Beginning with the line that holds "Give the headline a thumbs down", copy each line to the end of the records exactly, except the pictures.

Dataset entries
****************************************
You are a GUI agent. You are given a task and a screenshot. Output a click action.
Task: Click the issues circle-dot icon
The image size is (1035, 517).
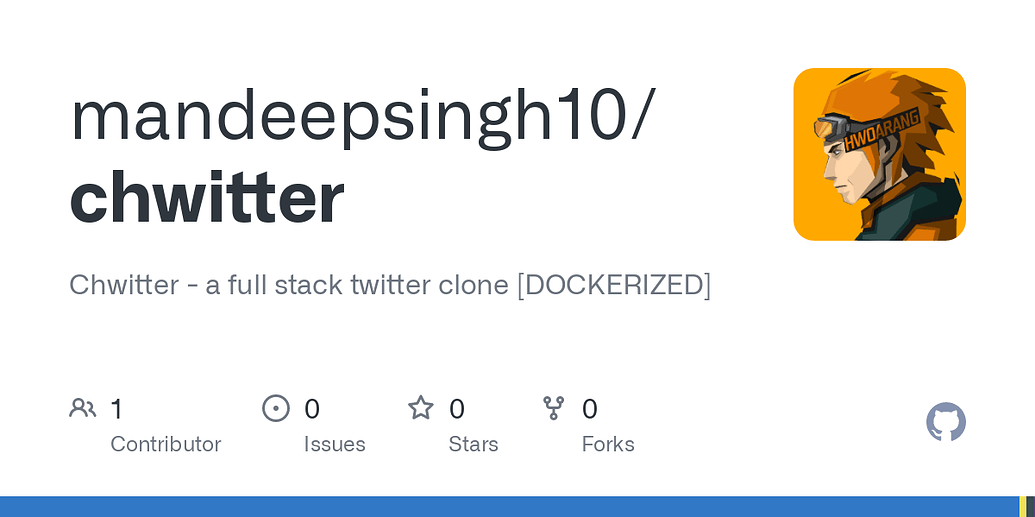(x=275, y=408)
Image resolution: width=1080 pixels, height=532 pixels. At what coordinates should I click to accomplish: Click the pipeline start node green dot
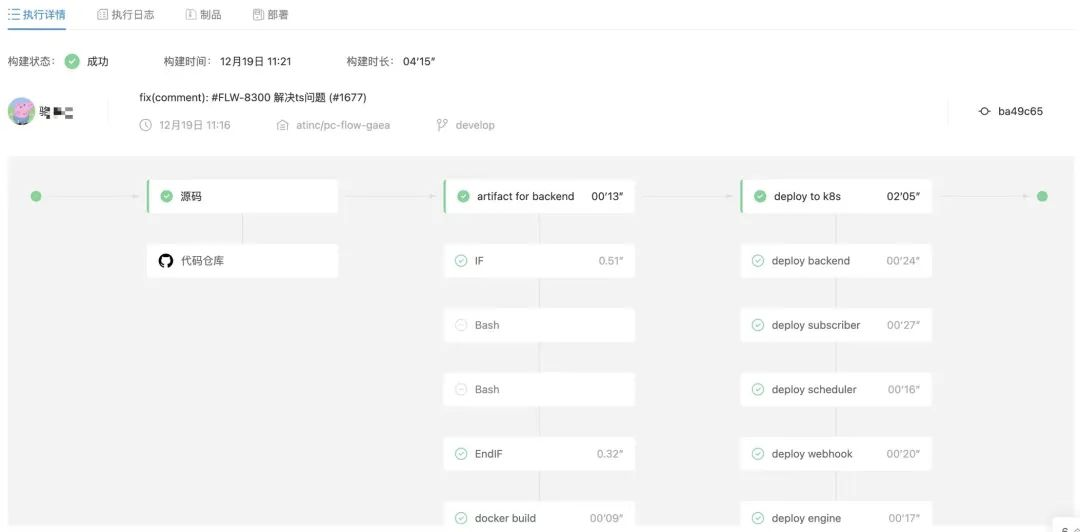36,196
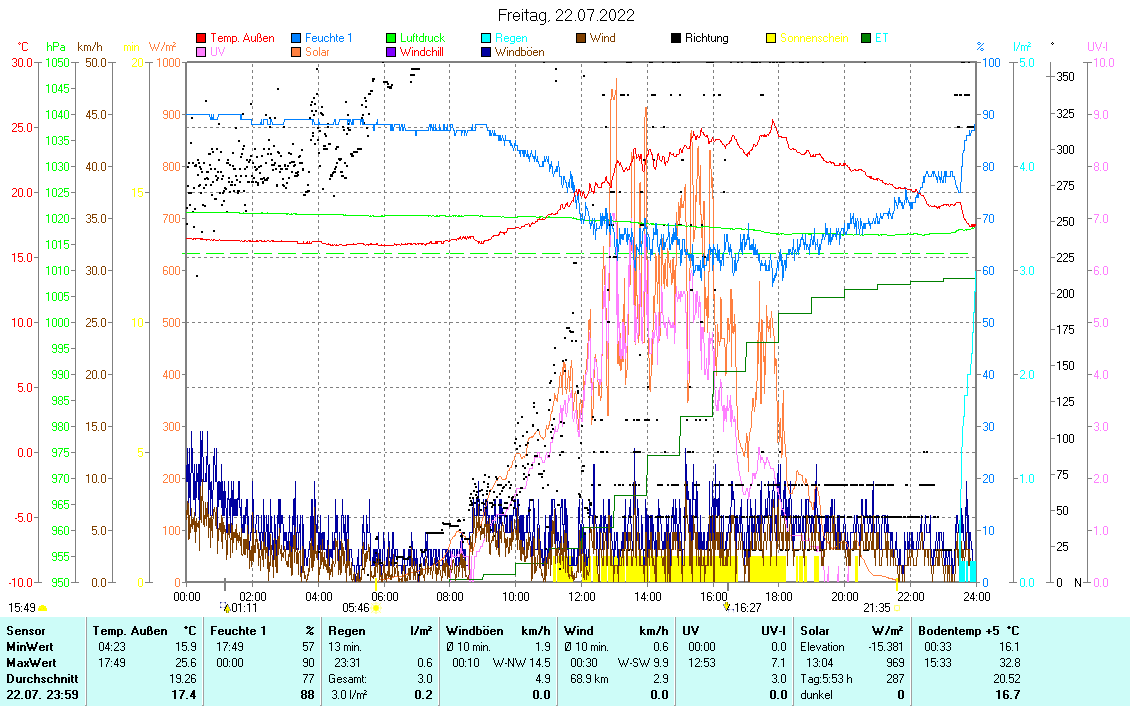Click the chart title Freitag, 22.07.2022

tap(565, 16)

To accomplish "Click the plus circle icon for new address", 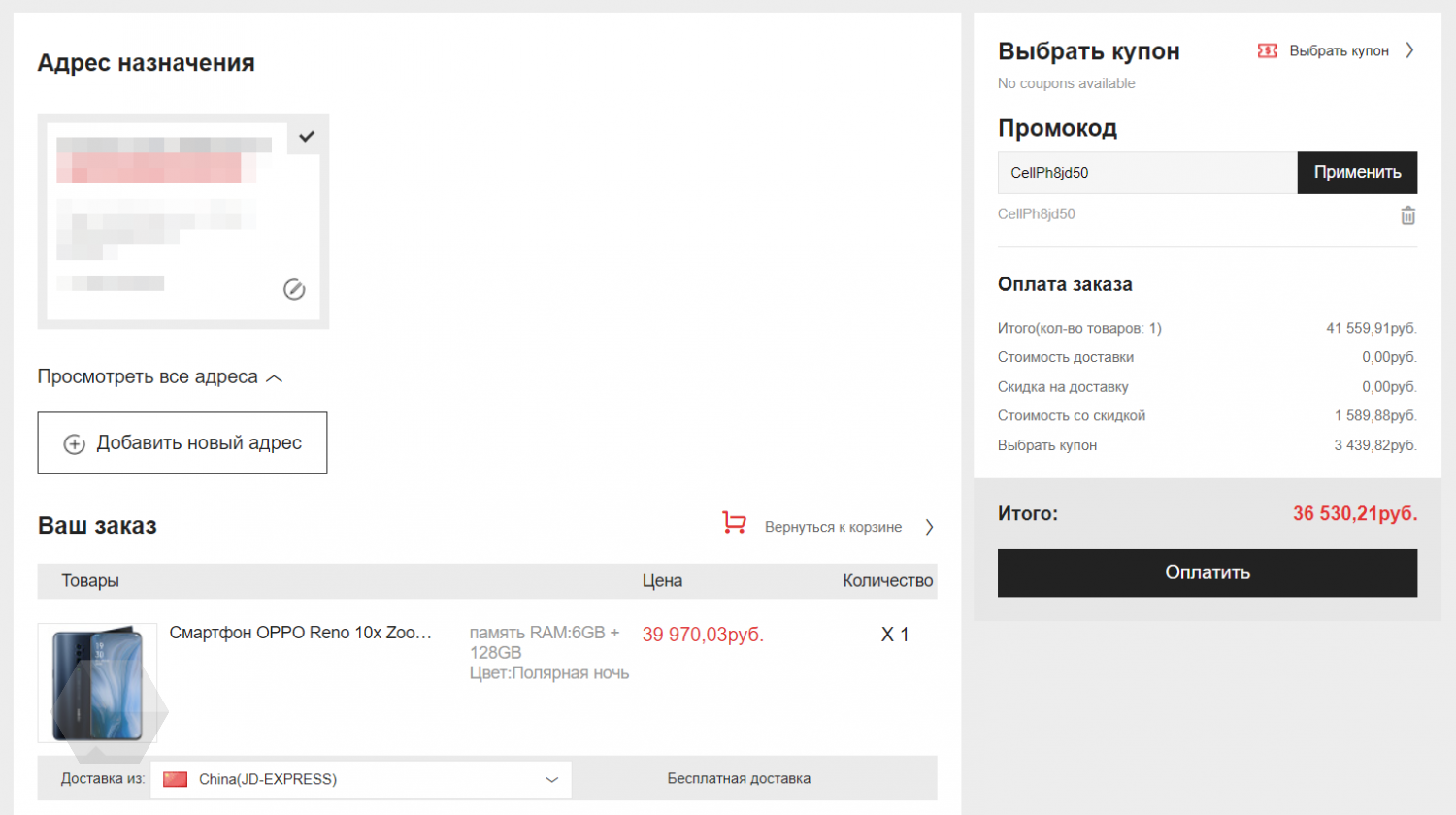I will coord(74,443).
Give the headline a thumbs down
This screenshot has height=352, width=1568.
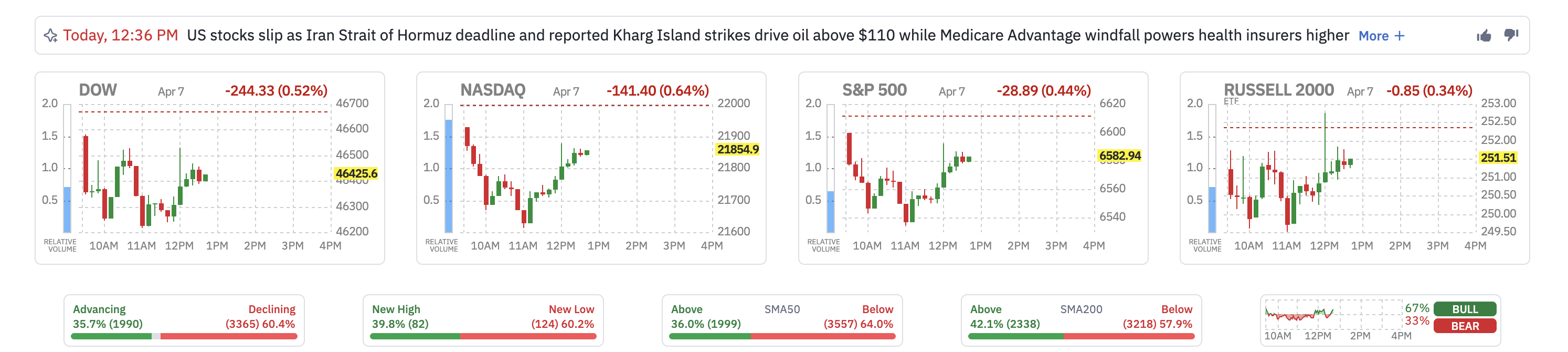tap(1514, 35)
****************************************
- _Output of the task_
Give the headline a thumbs down
This screenshot has height=352, width=1568.
tap(1514, 35)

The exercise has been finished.